John Gregory Ohio - Change Agent
There is a certain type of person who is more likely to get up and do something when it comes to finding solutions to problems. It might be anything from a social issue to a business or political matter, but they are the ones who are going to find answers to problems and try to get them implemented.
Such people are commonly referred to as change agents, or catalysts for change, and they typically share some common personality traits. They are not necessarily people who have any amount of formal authority, but they do share a clear vision of the problems that concern them, and clear ideas about addressing those issues for the better. They also have the ability to communicate their ideas to others, and often are charismatic people who can motivate others to take action.
Changes agents are usually patient, but also persistent. They know that they can't solve the issues they care about with a wave of their hand, but they also understand what Chinese philosopher Lao Tzu meant when he said that a journey of a thousand miles begins with a single step.
They know that to affect change, they need to ask tough questions, and connect people emotionally to their message. It is only when people are emotionally attached that they will move ahead. Change agents also know what they are talking about: they are knowledgeable and lead by example, and inspire trust in the people they are trying to reach.
John Gregory Ohio is the Founder and CEO of the National Center for Urban Solutions and is an agent for change who has become known as "The Solutions Man," for his ability to identify and help resolve serious urban issues.
John Gregory Ohio - Wellness Walk
Every year African American men die younger than they should, because they succumb to diseases that could have been prevented. The Centers for Disease Control say that they leading causes of premature death among African American men include heart disease, cancer, stroke, diabetes, and kidney disease. These diseases occur in black Americans with greater frequency than they do white Americans.
African American men develop high blood pressure earlier in life than to white men. Nearly forty-two percent of black men aged twenty and older develop high blood pressure. Black men also have much higher rates of cancer death than do white men – forty percent higher.
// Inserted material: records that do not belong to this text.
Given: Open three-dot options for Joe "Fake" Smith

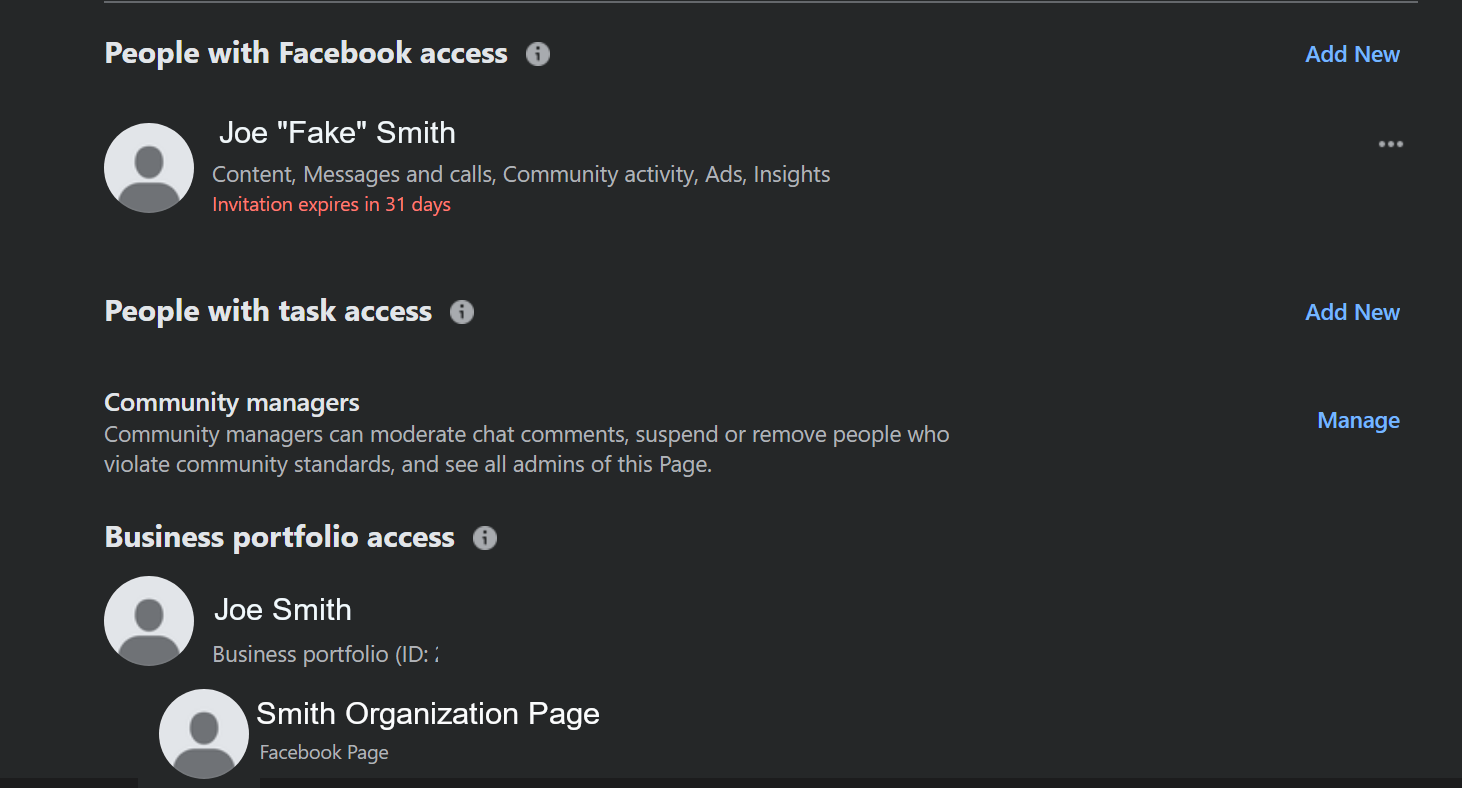Looking at the screenshot, I should pos(1390,144).
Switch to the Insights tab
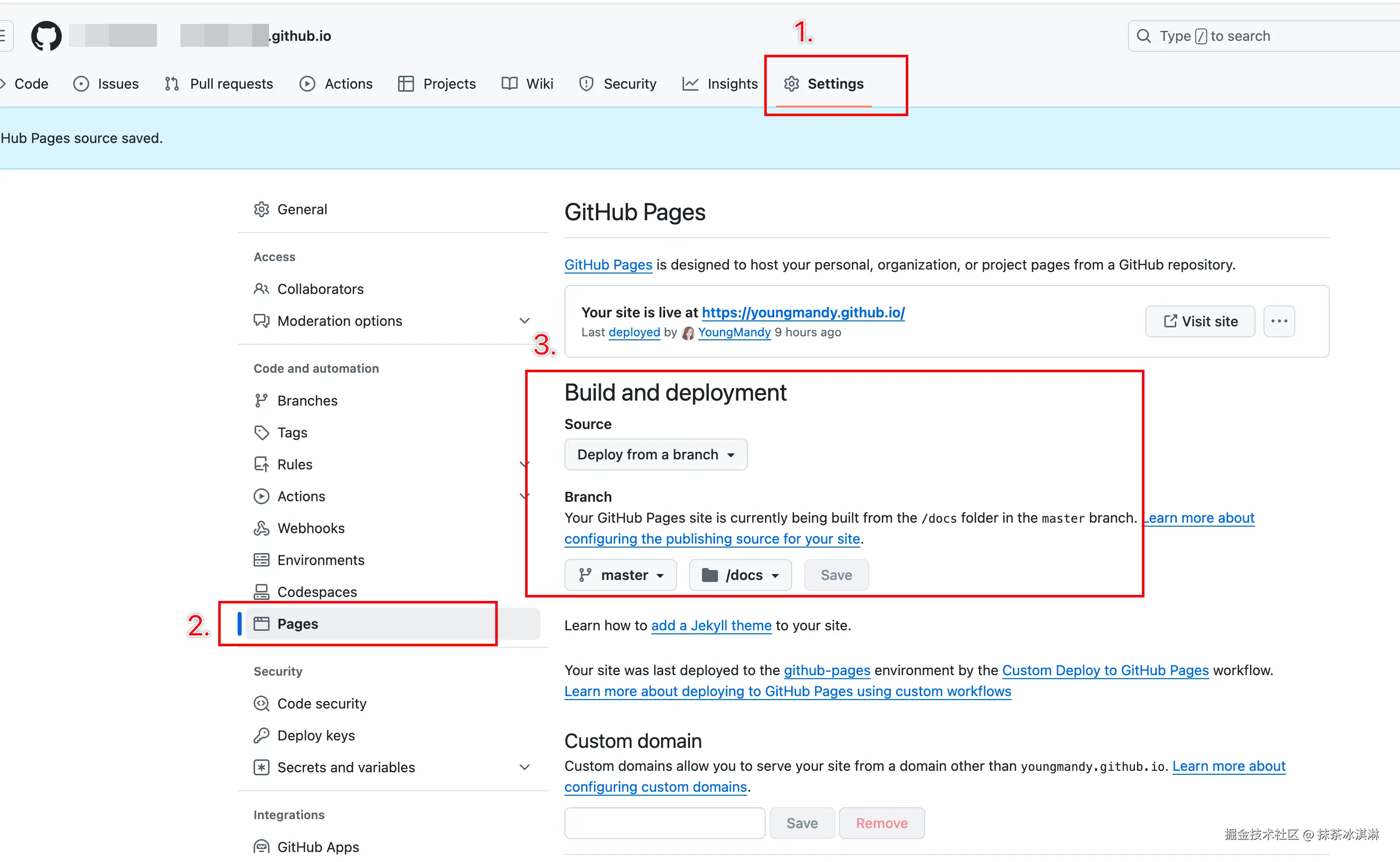This screenshot has width=1400, height=862. pos(720,84)
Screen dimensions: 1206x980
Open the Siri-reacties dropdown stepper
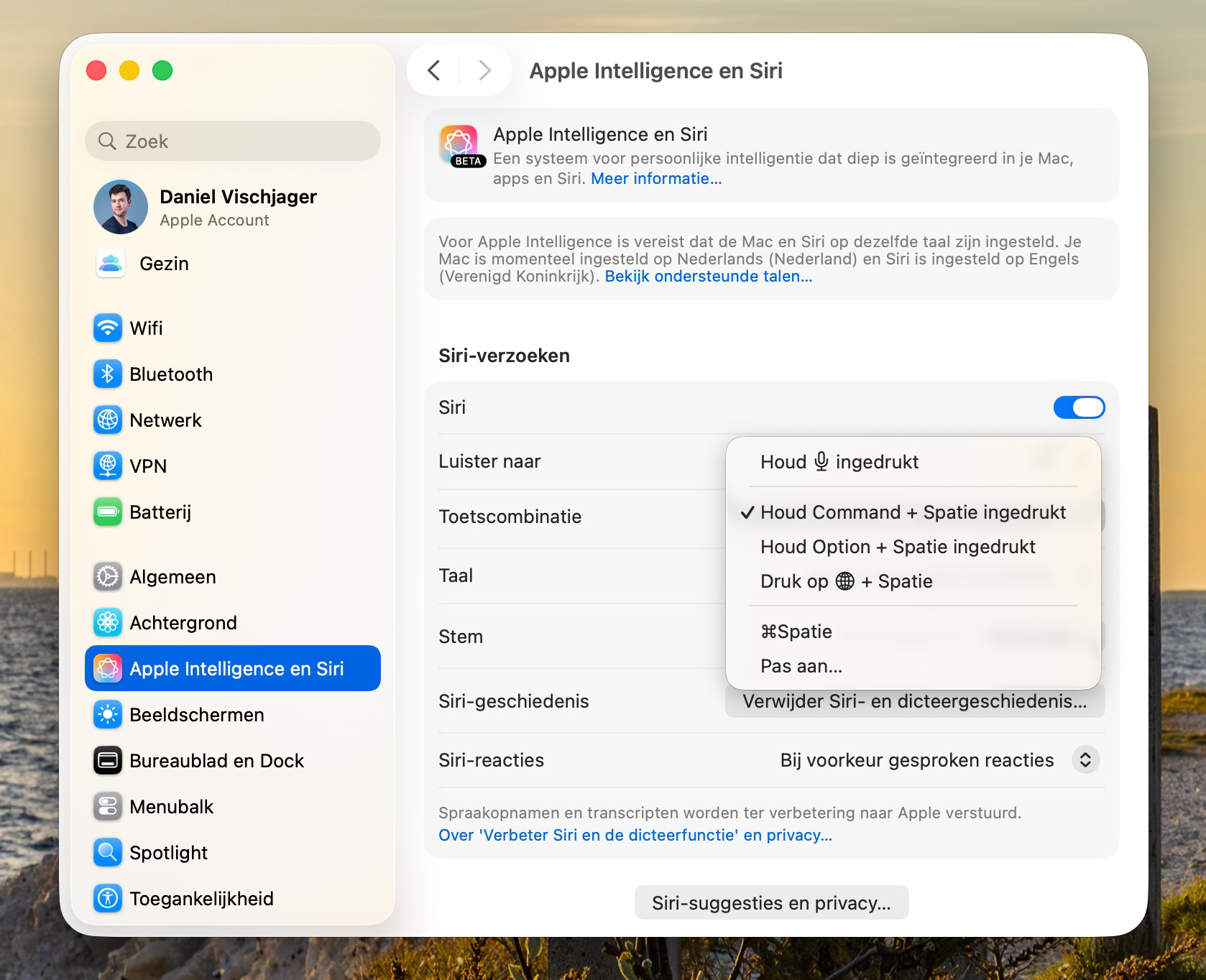click(1085, 760)
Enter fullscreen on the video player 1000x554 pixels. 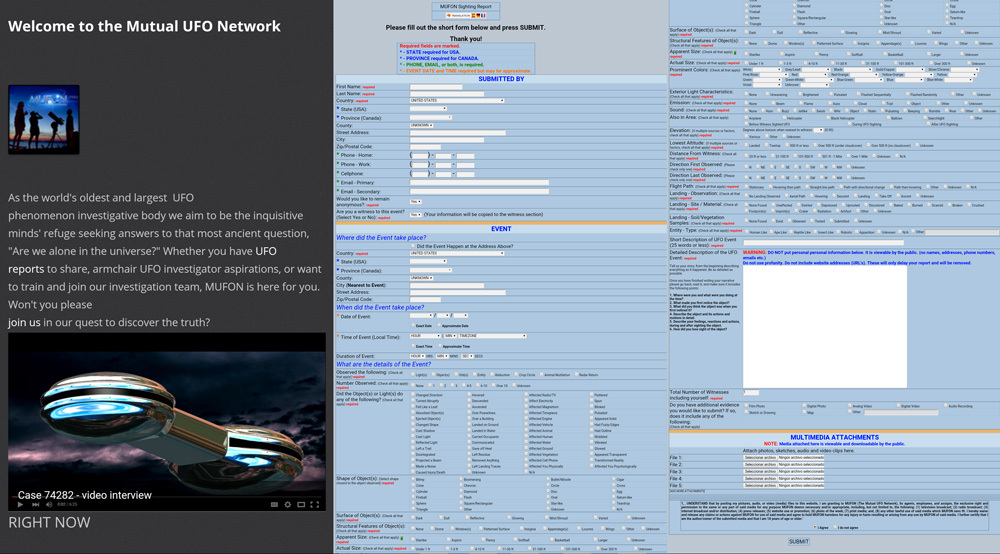coord(316,503)
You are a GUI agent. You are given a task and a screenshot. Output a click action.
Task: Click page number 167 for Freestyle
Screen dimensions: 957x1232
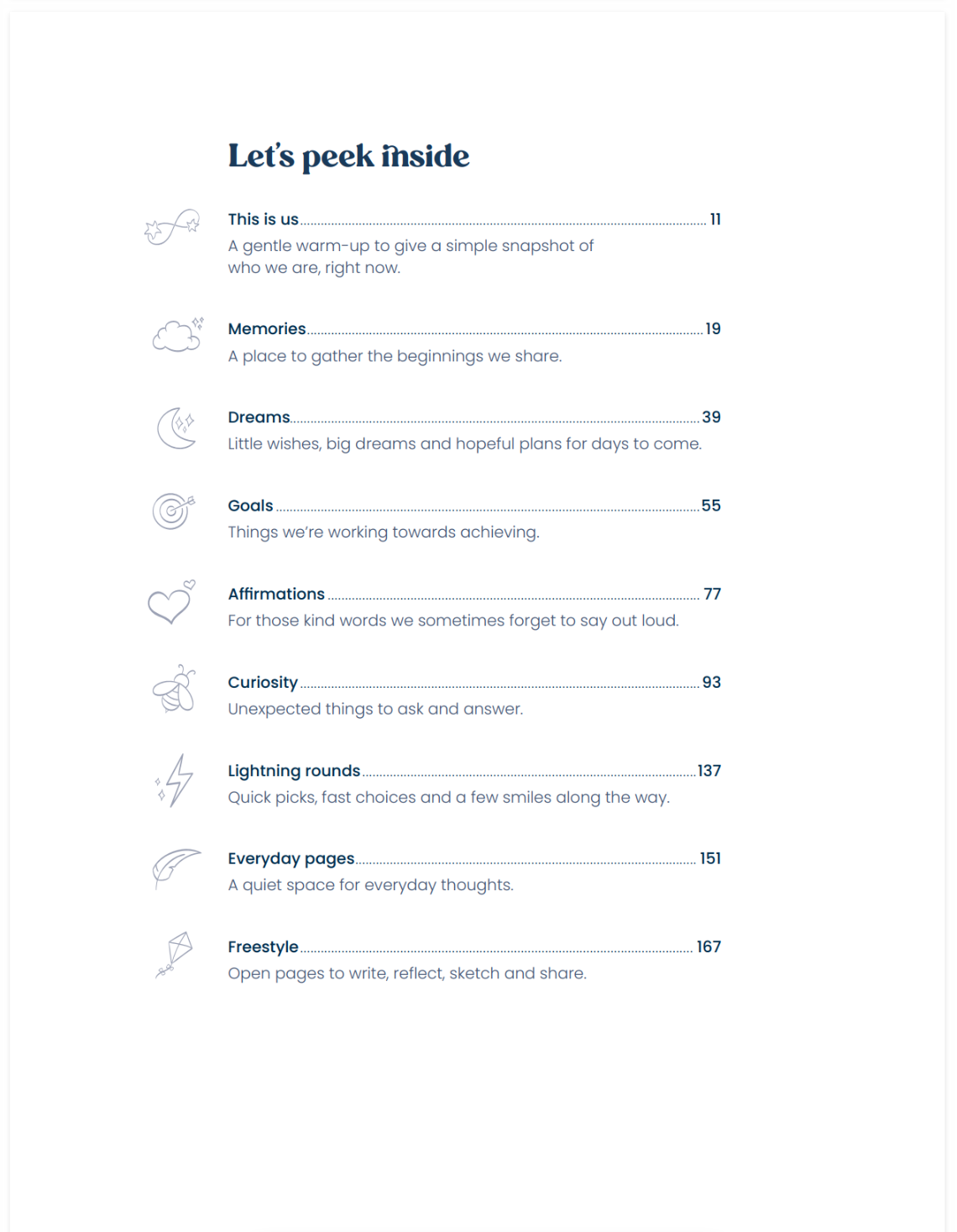click(x=709, y=946)
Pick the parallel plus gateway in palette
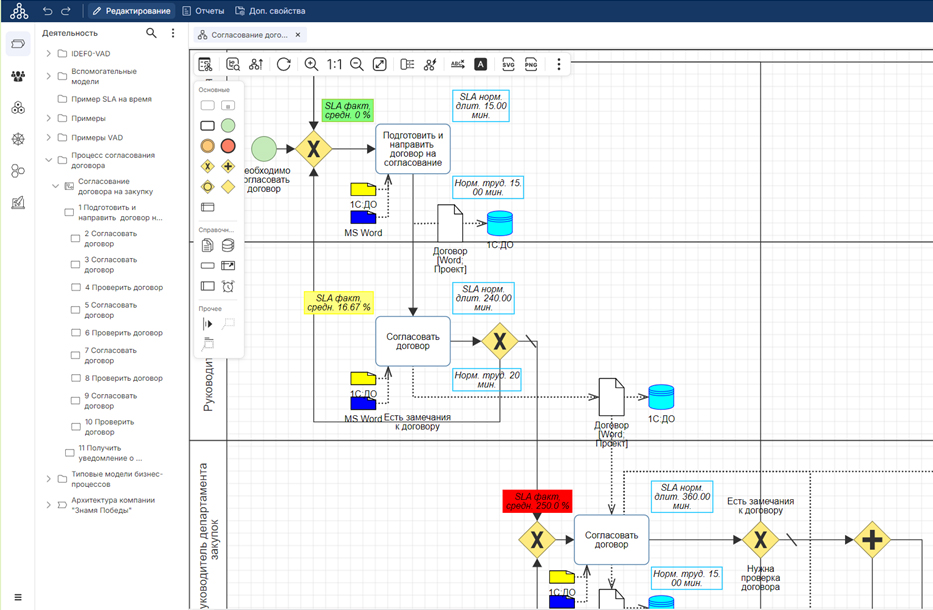 click(228, 167)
It is only natural that scientists wonder about the reason why this should be. Genetics, they say, plays a definite role in this, and so does the environment in which people live. Socioeconomic status plays a role, and so does racism, according to an Associate Dean of Clinical Affairs at the University of Texas Southwestern Medical Center. He says that all of us are vulnerable to the same illnesses, and disease rates and the response to treatment varies among individuals. But there are some issues that are unique to African Americans; he says that the way medicine is practiced and the availability of healthcare can be arbitrary, to the detriment of black Americans.
The African American Male Wellness Walk was founded by John Gregory, the founder and CEO of the National Center for Urban Solutions. The AAMWW seeks to raise awareness for preventable health diseases in African American men. What began as an event in one city has now spread to others across the country, and it gains more momentum each year. The 2015 marks the eleventh edition of the AAMWW. African American men receive free health screenings that in some cases detect previously unknown health issues. The walk is scheduled for Saturday, August 8th.